Her Twitter stream and Facebook is very active. She is consistently getting new followers and friends each day. And as author Alisa Valdes-Rodriguez continues to battle with Hollywood, she announced on her social media networks that she will be self-publishing the third book of The Dirty Girls Social Club series.

Early on December 31, Valdes-Rodriguez, who is alleging that the TV script adaptation of her first Dirty Girls book is “racist and sexist,” posted a proposed book cover with the working title A Call to Mountains, the third book in the series on her YFrog account.

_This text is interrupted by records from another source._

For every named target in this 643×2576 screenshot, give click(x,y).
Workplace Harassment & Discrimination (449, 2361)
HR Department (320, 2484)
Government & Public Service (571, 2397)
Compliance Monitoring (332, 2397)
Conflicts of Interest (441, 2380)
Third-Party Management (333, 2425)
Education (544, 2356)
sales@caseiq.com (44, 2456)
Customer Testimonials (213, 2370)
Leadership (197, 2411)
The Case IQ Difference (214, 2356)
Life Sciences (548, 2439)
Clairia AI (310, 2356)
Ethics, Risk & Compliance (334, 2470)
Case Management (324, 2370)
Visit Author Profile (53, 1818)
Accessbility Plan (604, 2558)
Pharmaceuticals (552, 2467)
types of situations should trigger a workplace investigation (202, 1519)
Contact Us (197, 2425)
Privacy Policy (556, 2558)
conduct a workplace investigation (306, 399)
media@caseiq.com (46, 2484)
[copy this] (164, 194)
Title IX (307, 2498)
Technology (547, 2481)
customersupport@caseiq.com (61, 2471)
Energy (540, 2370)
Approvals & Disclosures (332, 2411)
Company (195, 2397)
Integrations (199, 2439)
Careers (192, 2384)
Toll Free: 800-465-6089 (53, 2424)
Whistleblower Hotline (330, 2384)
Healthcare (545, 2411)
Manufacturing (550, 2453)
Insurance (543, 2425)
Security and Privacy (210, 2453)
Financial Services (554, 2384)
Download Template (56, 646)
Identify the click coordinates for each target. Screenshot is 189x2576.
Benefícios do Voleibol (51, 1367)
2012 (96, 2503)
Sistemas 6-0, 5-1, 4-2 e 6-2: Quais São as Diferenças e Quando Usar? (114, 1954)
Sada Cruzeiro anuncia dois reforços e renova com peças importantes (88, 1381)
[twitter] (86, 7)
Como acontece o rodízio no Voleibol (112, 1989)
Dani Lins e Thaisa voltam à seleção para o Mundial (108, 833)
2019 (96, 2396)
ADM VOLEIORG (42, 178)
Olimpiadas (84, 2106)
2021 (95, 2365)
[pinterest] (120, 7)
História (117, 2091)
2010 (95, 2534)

On December 31, her Twitter stream and Facebook page is active with responses. Her latest updates on these social networks reveal her self-publishing plans, and also how much money she has made in the past on advances and how much she would make it should were to be successful with her self-publishing efforts.

After listening to some readers, on January 1, Valdes-Rodriguez suggested a different title and cover. The fans have spoken: the new book series will be called Lauren’s Saints of Dirty Faith and a new cover was posted that met some reader approval:

After getting more feedback, on January 2, Valdes-Rodriguez added another cover on her Facebook page and made it official with this image, proving that the is taking the idea of “an interactive novel” seriously:

Here are just some of the updates she has posted on December 31, January 1, and January 2:

From Twitter

  • “Believe it or not, some of us still make art for reasons other than money. #latism #teamalisa
  • “Watching 8 Mile. Love Eminem. Relate a lot to him actually.”
  • “Lauren Book outline nearly done. Title: A CALL TO MOUNTAINS. Lauren quits Boston, retreats to NM, hoping for peace, spirituality, love.”
  • Okay, it’s official. DGSC book three’s title will be: LAUREN AND THE SAINTS OF DIRTY FAITH. Remember that y’all. 🙂
  • “@_luisantonio I will publish a chapter a week as ebooklets for 36 weeks, starting next month. .75cents a pop. actual book 4sale fall 2011.”
  • “@_luisantonio going the dickens route with this, see where it takes me. half chapt. avail on blog. full chapt at lulu.com for 75 cents.”
  • “My advances from pub have been about $30k lately. Self pub a chapter a week I need 833 reg readers to make that much in a year.”
  • “If Dirty Girls 3 sells same as DGSC 2 as self pub. I make $625k. If it sells like DGSC1 self pub I make $3 million. No more middle man.”
  • “And I’d make that charging you LESS than my publisher does now.

Facebook Updates

  • “To make the same amount I’ve made from publishing houses lately on a self-published serialized novel, I will only need 833 regular readers. Dirty Girls Social Club sold more than half a million copies. Book two sold close to 200,000. I think I can find 1000 of you guys to go on this journey with me!”
  • “‘Dirty Girls Social Club sets out to prove Latina can mean anything — black, white, rich, poor, Spanish-speaking, not Spanish-speaking.’ (Miami Herald)”
  • “Well, then. It’s settled. By popular demand, I declare this cover a winner! Thanks, all. I can’t wait for you to read this book!!! I am loving writing it.”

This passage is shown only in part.